### [What you should do]
Rewrite the items below, from the line with "You are a computer-use agent. Viewport: 718px" up to and including the line with "point(985,242)", as a Markdown table with the columns Row and Item text. Number each line in order and leave out any blank lines.

--- START OF Data for processing ---

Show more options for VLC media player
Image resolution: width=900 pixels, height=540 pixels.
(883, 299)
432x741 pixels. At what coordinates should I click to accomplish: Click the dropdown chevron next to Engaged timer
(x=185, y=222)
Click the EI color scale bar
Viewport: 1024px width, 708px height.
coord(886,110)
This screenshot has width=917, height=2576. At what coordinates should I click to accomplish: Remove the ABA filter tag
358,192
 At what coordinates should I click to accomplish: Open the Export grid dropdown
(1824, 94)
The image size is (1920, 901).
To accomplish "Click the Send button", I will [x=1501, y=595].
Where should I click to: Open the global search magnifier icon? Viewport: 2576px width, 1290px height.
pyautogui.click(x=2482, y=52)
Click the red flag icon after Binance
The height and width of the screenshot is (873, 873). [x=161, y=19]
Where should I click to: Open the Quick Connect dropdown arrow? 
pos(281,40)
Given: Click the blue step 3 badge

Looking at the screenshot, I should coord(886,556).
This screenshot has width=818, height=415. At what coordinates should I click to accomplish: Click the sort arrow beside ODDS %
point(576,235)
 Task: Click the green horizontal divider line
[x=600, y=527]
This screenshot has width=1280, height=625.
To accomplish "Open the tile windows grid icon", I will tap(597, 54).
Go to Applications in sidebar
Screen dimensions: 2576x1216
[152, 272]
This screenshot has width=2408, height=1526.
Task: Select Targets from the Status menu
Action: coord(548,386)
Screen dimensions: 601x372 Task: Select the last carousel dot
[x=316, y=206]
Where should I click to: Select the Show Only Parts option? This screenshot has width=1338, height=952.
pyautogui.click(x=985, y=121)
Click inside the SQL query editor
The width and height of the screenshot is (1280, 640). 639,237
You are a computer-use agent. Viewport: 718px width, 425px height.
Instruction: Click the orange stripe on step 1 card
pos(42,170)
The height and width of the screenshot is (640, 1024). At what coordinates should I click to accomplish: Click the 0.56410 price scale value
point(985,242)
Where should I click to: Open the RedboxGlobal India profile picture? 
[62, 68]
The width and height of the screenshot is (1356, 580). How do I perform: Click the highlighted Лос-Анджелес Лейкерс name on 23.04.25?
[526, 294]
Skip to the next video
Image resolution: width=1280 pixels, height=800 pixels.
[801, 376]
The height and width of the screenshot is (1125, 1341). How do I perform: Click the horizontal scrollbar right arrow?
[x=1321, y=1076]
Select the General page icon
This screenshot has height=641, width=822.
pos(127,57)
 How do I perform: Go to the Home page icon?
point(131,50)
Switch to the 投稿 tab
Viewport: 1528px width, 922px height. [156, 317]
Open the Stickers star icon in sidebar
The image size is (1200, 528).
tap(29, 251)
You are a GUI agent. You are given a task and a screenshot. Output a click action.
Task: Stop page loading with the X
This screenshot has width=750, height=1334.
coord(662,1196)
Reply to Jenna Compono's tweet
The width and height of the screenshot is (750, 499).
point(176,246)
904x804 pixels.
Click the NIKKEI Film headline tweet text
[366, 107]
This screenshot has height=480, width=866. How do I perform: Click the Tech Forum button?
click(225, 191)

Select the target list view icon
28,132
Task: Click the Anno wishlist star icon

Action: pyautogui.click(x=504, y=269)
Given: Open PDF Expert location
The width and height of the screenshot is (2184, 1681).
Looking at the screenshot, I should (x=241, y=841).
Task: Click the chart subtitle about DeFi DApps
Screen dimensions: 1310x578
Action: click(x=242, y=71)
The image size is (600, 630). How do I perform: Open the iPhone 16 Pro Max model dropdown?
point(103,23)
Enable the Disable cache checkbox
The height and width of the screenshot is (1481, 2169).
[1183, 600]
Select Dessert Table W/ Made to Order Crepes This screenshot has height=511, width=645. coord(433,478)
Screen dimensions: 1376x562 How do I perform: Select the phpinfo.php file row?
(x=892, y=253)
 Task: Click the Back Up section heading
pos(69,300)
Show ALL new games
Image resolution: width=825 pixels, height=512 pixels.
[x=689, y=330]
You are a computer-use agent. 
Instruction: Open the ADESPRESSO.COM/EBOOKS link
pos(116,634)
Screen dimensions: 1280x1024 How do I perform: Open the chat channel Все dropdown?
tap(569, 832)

--- END OF Data for processing ---

### [Task answer]
| Row | Item text |
|---|---|
| 1 | You are a computer-use agent. Viewport: 718px width, 425px height. |
| 2 | Instruction: Click the orange stripe on step 1 card |
| 3 | pos(42,170) |
| 4 | The height and width of the screenshot is (640, 1024). At what coordinates should I click to accomplish: Click the 0.56410 price scale value |
| 5 | point(985,242) |